TASK TO CARRY OUT:
Exactly as they appear below, repeat the lines from the one with "The height and width of the screenshot is (397, 686)." through the one with "885x503 pixels.", and no others.

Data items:
_ _ _ _ _ _ _

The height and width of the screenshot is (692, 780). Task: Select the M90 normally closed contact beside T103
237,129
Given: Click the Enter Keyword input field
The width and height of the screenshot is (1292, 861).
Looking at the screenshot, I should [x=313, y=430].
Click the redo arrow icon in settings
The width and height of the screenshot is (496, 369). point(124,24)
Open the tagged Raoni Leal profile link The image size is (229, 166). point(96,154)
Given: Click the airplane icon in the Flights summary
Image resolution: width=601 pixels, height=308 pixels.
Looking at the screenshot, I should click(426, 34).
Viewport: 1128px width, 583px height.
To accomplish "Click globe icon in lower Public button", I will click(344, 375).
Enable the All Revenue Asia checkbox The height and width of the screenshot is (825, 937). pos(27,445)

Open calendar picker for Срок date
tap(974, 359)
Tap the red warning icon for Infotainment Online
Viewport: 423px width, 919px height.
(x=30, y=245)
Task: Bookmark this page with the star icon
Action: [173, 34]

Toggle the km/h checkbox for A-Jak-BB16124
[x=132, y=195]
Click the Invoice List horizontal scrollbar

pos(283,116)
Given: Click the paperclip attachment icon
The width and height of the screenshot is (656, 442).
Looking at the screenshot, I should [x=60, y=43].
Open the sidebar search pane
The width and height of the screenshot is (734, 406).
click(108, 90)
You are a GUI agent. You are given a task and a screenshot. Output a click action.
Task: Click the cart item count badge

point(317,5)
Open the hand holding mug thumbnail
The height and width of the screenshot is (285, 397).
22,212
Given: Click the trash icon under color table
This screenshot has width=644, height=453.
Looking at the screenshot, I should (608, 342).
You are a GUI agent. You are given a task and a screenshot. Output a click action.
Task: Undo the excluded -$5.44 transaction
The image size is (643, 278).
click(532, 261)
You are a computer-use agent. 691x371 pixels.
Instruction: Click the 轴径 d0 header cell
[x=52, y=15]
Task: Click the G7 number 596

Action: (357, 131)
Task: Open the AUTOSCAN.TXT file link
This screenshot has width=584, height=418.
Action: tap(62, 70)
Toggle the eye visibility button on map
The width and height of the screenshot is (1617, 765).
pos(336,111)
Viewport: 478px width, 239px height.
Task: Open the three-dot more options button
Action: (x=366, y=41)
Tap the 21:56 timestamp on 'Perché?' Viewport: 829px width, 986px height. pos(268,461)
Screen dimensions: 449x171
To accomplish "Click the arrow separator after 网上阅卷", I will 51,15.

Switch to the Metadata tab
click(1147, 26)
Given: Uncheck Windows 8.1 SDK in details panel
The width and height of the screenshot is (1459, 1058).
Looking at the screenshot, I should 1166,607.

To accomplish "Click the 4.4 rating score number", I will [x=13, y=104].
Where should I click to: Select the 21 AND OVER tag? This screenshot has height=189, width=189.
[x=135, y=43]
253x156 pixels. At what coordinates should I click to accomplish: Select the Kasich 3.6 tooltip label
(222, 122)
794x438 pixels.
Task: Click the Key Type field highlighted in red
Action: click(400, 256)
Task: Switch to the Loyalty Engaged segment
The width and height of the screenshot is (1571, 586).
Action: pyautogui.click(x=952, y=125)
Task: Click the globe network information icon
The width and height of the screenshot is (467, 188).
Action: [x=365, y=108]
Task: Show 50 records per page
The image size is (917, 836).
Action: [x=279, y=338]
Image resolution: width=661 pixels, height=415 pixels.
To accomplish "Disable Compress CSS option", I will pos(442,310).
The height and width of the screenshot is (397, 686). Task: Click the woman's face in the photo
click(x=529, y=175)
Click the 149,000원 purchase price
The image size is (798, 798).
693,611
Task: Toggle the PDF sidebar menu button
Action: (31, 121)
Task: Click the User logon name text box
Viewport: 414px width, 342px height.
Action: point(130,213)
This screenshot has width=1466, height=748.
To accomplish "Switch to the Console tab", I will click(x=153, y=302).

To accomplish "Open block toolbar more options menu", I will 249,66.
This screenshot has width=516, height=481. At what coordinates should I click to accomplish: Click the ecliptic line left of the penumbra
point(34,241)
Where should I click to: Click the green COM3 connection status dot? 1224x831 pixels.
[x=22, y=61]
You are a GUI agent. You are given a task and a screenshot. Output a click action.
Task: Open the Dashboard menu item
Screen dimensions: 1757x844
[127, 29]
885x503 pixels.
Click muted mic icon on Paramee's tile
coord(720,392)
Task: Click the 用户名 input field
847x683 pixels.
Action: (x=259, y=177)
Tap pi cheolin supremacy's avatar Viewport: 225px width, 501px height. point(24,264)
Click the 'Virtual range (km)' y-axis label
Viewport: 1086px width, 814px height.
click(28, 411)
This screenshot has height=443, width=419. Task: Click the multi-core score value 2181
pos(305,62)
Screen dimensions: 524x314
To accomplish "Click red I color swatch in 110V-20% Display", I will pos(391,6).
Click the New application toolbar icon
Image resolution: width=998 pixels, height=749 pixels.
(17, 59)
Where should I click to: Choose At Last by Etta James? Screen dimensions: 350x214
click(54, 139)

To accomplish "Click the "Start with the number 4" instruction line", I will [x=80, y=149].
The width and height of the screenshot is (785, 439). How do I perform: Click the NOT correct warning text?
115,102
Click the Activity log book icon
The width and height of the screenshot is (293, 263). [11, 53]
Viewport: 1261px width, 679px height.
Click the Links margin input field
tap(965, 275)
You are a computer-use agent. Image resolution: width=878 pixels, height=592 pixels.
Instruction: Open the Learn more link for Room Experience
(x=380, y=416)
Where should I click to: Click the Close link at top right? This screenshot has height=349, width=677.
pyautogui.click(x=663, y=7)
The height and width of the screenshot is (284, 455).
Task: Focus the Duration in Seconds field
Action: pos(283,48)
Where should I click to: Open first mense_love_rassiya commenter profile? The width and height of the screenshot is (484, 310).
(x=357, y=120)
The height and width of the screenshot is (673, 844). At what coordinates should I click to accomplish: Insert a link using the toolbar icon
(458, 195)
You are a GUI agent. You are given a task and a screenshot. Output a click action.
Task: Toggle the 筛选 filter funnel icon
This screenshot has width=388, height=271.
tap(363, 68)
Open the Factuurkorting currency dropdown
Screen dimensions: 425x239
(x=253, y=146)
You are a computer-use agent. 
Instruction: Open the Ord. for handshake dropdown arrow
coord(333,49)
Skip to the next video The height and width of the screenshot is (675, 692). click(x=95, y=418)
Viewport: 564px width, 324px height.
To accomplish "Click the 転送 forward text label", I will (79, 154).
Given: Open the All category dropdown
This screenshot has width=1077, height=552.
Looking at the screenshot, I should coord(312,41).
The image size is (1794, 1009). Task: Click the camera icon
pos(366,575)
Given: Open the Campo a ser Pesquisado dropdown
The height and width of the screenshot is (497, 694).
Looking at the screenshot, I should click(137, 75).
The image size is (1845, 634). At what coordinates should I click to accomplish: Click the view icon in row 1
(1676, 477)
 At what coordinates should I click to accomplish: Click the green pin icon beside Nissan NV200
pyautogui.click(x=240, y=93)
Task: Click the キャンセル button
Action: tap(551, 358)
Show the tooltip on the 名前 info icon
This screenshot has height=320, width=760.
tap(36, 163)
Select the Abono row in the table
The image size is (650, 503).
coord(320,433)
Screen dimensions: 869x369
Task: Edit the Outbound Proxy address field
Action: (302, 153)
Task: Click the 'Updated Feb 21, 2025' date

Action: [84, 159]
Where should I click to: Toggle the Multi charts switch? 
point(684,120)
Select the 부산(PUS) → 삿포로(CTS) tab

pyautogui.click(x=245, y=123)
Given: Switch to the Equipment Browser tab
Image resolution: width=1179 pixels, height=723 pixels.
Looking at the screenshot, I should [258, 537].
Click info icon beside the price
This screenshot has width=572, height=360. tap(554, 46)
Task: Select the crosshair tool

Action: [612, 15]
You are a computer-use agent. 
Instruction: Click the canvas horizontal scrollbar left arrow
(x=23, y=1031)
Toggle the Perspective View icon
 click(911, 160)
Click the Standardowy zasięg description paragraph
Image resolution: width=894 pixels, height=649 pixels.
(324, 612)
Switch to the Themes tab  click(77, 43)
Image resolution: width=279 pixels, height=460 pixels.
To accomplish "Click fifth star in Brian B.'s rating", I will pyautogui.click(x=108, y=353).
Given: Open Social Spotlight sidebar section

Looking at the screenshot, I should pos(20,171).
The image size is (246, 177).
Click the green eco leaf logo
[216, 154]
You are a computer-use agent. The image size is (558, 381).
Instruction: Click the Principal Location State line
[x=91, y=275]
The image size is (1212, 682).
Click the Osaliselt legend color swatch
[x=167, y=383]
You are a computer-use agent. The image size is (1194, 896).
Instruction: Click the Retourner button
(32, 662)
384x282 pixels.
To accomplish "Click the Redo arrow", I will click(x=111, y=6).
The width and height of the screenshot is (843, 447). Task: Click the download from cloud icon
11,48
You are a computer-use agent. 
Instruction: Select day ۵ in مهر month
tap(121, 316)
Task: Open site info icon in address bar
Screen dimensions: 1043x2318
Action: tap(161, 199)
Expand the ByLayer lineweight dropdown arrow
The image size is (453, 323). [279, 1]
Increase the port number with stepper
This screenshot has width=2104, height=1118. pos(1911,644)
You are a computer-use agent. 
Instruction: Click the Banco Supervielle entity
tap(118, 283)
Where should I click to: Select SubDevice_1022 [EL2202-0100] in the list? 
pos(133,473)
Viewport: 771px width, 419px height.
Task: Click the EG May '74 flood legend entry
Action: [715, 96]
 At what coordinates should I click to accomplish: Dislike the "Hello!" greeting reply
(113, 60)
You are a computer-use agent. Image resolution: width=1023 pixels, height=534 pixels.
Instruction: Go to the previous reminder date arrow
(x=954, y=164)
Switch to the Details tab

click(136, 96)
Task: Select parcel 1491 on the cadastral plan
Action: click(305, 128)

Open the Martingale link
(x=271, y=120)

_ _ _ _ _ _ _

RESULT OF THIS EXERCISE:
The height and width of the screenshot is (397, 686). Task: Click the woman's face in the photo
click(x=529, y=175)
Click the 149,000원 purchase price
The image size is (798, 798).
693,611
Task: Toggle the PDF sidebar menu button
Action: (31, 121)
Task: Click the User logon name text box
Viewport: 414px width, 342px height.
Action: point(130,213)
This screenshot has width=1466, height=748.
To accomplish "Switch to the Console tab", I will click(x=153, y=302).

To accomplish "Open block toolbar more options menu", I will 249,66.
This screenshot has width=516, height=481. At what coordinates should I click to accomplish: Click the ecliptic line left of the penumbra
point(34,241)
Where should I click to: Click the green COM3 connection status dot? 1224x831 pixels.
[x=22, y=61]
You are a GUI agent. You are given a task and a screenshot. Output a click action.
Task: Open the Dashboard menu item
Screen dimensions: 1757x844
[127, 29]
885x503 pixels.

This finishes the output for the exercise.